Jeanne Tedrow, President & CEO, North Carolina Center for Nonprofits
Nonprofits are mission driven organizations seeking to improve the quality of life in our communities. As such, we often face challenges related to how we approach programs and services that promote equity, diversity, and inclusion. I am hopeful that our sector and those who serve in it are seeking opportunities for systemic change that will result in organizations and communities that center racial equity. This is a continuous learning journey. In its commitment to this journey, the North Carolina Center for Nonprofits recently refreshed our 2022 vision statement:
We envision a North Carolina where nonprofits are intentional in their commitment to holistically build healthy, equitable organizations and center racial equity to strengthen communities.
(approved by Board of Directors, June 23, 2022)

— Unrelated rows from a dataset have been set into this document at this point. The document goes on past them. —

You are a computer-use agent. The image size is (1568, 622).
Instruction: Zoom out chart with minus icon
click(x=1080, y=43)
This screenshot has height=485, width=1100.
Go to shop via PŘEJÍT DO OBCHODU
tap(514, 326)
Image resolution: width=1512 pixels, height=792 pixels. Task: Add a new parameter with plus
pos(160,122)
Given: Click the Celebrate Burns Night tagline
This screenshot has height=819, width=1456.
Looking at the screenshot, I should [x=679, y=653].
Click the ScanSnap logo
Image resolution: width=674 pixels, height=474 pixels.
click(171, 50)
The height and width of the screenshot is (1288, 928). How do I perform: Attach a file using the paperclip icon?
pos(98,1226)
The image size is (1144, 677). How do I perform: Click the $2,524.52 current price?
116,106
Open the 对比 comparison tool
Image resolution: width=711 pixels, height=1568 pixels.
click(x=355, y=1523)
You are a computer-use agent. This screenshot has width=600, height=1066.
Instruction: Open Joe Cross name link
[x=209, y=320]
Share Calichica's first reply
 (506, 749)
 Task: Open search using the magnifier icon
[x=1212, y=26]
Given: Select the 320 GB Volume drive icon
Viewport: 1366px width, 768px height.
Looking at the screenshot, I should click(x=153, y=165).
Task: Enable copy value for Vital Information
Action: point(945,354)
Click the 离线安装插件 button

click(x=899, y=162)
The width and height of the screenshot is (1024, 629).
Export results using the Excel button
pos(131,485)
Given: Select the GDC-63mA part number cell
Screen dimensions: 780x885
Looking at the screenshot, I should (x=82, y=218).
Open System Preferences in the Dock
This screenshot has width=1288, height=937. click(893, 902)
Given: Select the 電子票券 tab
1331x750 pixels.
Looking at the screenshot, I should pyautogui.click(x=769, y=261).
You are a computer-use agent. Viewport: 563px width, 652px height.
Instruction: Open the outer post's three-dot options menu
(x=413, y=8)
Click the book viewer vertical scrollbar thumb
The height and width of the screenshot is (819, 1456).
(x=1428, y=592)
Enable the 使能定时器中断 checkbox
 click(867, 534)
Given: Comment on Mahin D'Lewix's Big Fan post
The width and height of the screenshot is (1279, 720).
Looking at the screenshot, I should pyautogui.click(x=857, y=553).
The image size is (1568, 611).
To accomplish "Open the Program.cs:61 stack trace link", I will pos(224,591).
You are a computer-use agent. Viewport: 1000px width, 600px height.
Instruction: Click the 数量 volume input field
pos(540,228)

In my own commitment to this journey, I recently participated with a cohort of other White nonprofit leaders in a workshop series that focused on being White. In this workshop, we shared amongst ourselves what being “White” meant for each of us. For many, it was a first experience discussing our white identity and the privileges we hold because of birth, over which none of us had influence or choice. We acknowledged that growing up with this white identity allowed us to receive unearned privileges, and acknowledged the accompanying unconscious and conscious biases we held.
It helped me recognize my own blind spots in the way I view racial equity. I need to have these candid and honest conversations in support of my own personal and professional journey. Saying this does not give me a pass on being ignorant or sometimes hurtful as I recognize that I am on this journey as an active learner, with the possibility of making and learning from my mistakes. I want to create the space for me and others to be on this journey together.
As we explored what being White meant and how these privileges have shaped our lives and our world views, I wanted to better understand how I interacted in a system that supported my white privilege while taking responsibility to learn how to disrupt a system that directly benefitted me in my whiteness. Others in the group shared these feelings. We were seeking greater understanding on how we might influence the space we are in, to support systemic change to increase racial equity.
We shared how we have had varying experiences within our organizations and our work to support the concept of greater racial equity, diversity, and inclusion. This workshop gave us an opportunity to go beyond mere words to explore our personal, individual, and social roles that support or disrupt the very systems that benefit us. It was a space that encouraged us to question all that we had been taught about a white dominant culture that prospered some and disadvantaged many others.
Over the past few years, there has been heightened awareness and discussions about racial (in)equity. Crescendos and outcries of "Black Lives Matter” and “Say Her Name” and George Floyd’s daughter who courageously said, “my daddy changed the world,” challenge us all to keep our attention on systemic racism.
Many of us have been participating in a variety of equity, diversity, and inclusion “programs”, often alongside people of color and often leaning on our Black and Brown colleagues to help us fix what is broken. In doing so, we have heard them say “white folks need to do the work for themselves.” Rightly so. Often, our white lens limits our ability to see more clearly the harm we are doing in our attempt to “do good works.”
This workshop experience allowed me to do my own personal work, to be vulnerable and not defensive. I recognized that we are all in this system and it affects and hurts us all. Facing racism and the system it supports rather than denying it offers us the opportunity to change. While we may have a long way to go, we can begin right now, where we are, and find others with whom we can work to affect change and create systems that center equity.
In her book, The Sum of Us, Heather McGhee offers five significant discoveries about how we can prosper together. Among these is her fifth and final discovery: “We’ve got to get on the same page before we can turn it. We’ve tried a do-it-yourself approach to writing the racial narrative about America, but the forces selling denial, ignorance and projection have succeeded in robbing us of our own shared history—both the pain and the resilience. It’s time to tell the truth, with a nationwide process that enrolls all of us in setting the facts straight so that we can move forward with a new story together.”
In her final statement, Ms. McGhee offers hope. “In short, we must emerge from this crisis in our republic with a new birth of freedom, rooted in the knowledge that we are so much more when the “We” in “We the People” is not some of us, but all of us. We are greater than, and greater for, the sum of us.”